In March and April 2001 Wisconsin moved its prisoners out of the prison, leaving about 20 to 125 prisoners per period. Before this change, the prison had 208 employees. The prison's employees were reduced to 40. Hundreds of people who had worked at the prison were laid off. As of 2001, the prison had paid $600,000 to the county in property taxes annually and $5,350 per month to the town for water. By the end of 2001 the total monthly payroll decreased to $80,000.

Kilborn said that by November 2001 the prison "left the town little better off than it ever was." In June 2003 the prison received 1,423 inmates from Alabama, and the prison hired 250 employees during that year to care for them. By 2010 the prison was also incarcerating sentenced prisoners from California.

==Government and infrastructure==
Robert Grayson made history in 1993 by being elected as the first African-American mayor of Tutwiler. He was a former corrections officer at the Mississippi State Penitentiary (Parchman) in Sunflower County. Grayson was succeeded in 2009 by Genether Miller Spurlock, a former schoolteacher, and first black woman to be elected as mayor. The current mayor of Tutwiler is Nichole Harris-Rosebud. The town maintains a police force of about ten police officers.
The United States Postal Service operates the Tutwiler Post Office.

Tallahatchie County Correctional Facility, a private prison operated by the Corrections Corporation of America on behalf of the Mississippi Department of Corrections, is located in an unincorporated area in Tallahatchie County, near Tutwiler. As of 2010 the prison serves as the Tallahatchie County's jail facility, in addition to housing primarily prison inmates sentenced by California courts.

==Education==
The Town of Tutwiler is served by the West Tallahatchie School District. Residents are zoned to R.H. Bearden Elementary School near Sumner and West Tallahatchie High School near Webb. Hopson Bayou Elementary School served children in Tutwiler, until it closed as a zoned school in 1993 and became an alternative school for troubled youth. In 1997 the district closed the Hopson Bayou campus and moved the alternative school to the former Sumner Elementary. Previously West District Middle School (now Bearden School) served as a middle school for the area.

As of 2002 some children in Tutwiler attended the North Sunflower Academy, a private school, in unincorporated Sunflower County, Others attended private schools Delta Academy in Marks, and Lee Academy in Clarksdale.

==Religion==
Tutwiler has a variety of Christian churches, including Baptist, Church of God In Christ, Protestant, and non-denominational.

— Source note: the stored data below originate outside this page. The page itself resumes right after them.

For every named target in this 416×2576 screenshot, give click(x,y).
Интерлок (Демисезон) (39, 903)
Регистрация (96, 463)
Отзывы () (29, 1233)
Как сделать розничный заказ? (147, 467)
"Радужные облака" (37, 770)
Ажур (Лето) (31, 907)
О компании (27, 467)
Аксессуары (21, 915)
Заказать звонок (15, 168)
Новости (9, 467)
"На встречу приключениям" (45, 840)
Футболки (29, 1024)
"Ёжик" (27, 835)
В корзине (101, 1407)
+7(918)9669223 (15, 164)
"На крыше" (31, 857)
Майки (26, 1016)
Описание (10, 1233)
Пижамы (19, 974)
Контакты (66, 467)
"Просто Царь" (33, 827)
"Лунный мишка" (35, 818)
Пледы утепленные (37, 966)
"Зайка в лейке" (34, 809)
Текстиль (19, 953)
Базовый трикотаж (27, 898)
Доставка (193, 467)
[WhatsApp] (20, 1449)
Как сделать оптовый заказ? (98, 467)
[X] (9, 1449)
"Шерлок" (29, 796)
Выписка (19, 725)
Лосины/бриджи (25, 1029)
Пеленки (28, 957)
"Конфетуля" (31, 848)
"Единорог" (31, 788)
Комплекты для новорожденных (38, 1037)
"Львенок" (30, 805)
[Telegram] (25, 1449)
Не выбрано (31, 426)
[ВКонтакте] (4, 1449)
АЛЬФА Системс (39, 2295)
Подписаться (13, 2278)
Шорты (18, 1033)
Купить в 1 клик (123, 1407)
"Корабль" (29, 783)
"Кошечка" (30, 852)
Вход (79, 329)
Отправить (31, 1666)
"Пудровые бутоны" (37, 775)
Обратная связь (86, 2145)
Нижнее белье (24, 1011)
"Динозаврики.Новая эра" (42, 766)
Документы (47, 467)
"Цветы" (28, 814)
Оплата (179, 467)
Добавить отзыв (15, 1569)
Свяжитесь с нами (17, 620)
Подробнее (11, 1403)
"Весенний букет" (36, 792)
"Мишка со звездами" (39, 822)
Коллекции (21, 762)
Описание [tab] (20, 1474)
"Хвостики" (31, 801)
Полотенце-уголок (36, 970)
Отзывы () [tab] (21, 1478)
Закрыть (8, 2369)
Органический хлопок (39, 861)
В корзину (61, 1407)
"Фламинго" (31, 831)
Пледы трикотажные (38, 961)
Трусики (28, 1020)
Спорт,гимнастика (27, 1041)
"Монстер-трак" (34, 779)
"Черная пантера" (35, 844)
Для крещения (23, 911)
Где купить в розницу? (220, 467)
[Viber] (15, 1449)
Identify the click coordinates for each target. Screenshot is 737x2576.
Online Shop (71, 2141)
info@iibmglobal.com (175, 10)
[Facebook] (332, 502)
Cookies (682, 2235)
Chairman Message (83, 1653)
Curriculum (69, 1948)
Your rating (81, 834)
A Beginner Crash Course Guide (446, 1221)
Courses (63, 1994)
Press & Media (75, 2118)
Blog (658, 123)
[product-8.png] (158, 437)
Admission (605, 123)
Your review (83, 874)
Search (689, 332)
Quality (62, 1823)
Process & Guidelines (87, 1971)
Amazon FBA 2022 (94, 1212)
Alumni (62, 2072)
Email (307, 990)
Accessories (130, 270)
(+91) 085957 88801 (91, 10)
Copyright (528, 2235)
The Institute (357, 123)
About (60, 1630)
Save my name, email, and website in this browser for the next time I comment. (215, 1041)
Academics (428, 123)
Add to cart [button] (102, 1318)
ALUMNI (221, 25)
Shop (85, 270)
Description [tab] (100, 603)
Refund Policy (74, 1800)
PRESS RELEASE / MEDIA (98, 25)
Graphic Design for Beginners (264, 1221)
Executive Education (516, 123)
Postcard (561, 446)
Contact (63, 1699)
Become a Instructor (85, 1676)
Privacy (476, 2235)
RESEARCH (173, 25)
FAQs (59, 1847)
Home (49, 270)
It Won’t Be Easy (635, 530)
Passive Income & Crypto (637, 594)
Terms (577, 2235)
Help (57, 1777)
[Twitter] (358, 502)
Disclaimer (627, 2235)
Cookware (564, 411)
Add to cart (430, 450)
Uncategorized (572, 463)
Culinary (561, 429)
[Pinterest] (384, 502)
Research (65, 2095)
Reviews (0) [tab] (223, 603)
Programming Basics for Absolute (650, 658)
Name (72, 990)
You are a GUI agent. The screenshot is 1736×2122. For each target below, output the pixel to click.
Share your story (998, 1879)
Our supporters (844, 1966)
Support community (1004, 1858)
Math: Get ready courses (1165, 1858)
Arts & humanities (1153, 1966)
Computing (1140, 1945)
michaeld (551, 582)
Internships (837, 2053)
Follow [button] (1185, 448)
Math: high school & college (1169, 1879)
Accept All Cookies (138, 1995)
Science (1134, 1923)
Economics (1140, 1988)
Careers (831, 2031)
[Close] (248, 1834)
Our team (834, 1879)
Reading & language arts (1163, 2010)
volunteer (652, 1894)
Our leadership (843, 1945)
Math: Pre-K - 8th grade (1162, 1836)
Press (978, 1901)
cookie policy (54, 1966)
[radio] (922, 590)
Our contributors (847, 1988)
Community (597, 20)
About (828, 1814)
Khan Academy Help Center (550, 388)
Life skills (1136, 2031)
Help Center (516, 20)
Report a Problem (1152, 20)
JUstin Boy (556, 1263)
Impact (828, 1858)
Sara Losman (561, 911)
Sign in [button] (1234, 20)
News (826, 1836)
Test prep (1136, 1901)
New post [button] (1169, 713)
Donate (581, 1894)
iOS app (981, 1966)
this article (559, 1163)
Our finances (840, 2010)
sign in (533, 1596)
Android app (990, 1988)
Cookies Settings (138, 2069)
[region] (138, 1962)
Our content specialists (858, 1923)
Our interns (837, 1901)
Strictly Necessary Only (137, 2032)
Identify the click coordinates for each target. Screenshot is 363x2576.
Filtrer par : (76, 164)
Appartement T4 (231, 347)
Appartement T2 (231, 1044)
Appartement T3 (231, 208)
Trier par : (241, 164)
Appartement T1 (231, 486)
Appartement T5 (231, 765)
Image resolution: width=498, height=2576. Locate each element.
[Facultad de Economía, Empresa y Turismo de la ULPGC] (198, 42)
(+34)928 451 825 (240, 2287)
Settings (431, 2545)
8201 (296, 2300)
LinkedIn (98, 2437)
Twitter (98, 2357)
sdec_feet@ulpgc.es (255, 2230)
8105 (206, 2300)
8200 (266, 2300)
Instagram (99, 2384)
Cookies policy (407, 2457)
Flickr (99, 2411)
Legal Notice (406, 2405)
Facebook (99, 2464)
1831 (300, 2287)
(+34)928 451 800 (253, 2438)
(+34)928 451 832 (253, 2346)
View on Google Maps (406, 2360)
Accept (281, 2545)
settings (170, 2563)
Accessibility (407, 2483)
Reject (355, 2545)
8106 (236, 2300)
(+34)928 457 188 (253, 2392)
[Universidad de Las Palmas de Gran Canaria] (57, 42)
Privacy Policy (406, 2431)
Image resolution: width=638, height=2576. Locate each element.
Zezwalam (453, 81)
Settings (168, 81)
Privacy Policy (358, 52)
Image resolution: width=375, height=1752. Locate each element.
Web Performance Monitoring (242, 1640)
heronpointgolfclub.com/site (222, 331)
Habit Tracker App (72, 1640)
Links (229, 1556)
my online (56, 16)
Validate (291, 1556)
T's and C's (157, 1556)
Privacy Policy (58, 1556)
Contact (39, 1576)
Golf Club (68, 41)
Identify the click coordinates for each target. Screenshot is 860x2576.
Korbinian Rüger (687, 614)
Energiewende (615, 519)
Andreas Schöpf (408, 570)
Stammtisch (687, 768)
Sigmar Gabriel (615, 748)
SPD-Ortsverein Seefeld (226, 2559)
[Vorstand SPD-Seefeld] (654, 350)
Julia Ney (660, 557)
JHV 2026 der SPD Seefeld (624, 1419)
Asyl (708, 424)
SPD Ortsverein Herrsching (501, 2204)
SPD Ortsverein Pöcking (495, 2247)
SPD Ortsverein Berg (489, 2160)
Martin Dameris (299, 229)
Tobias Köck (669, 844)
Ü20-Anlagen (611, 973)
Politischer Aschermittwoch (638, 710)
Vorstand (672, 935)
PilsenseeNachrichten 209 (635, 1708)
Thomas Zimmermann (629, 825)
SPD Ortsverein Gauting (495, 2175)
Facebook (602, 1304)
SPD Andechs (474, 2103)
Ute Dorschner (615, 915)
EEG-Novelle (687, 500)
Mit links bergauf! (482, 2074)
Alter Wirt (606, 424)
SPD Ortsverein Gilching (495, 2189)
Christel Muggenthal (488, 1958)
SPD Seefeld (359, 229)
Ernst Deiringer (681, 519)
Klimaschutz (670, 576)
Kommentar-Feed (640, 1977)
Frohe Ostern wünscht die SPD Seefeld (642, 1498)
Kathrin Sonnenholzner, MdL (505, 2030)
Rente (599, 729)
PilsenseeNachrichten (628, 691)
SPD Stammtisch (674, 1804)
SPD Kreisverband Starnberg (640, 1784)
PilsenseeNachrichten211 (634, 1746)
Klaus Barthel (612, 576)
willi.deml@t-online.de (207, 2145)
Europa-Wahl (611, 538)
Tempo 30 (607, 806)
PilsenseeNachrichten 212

Seven Catholic nuns and their staff operate community services in the town, mainly at the Tutwiler Community Education Center, which was established in 1993. They operate the site of town meetings and voting, direct outreach programs for children and senior citizens, operate a health clinic, and maintain the grave of Sonny Boy Williamson.

In 1983, a nun, Sister Anne Brooks, came to Tutwiler to manage the Tutwiler Clinic after earning a medical degree. Before Brooks came, the clinic still had racially segregated waiting rooms. As of 2010 the clinic had been operating for 27 years. In November 2010 the nuns opened a gymnasium, funded by donors from outside the area. New York Times journalist Peter T. Kilborn wrote that the facility was "worthy of a university".

==Notable residents==
- Anne Brooks, Roman Catholic religious sister, family medicine physician and founder of the Tutwiler Clinic
- James Ozro Day, former member of the Mississippi Senate
- Gene Guess, member of the Alaska House of Representatives from 1965 to 1973
- John Lee Hooker, blues singer; was born in or near Tutwiler
- Willie Kizart, electric blues guitarist
- Mary Martha Presley Merritt, politician, was born here
- Aldon Morris, scholar
- Vera Pigee, civil rights worker
- James E. Sherrard III, Chief of Air Force Reserve and commander of the United States Air Force Reserve Command
- Frank Stokes, blues musician
- Sonny Boy Williamson II, blues singer, harmonica player; was born in or near Tutwiler.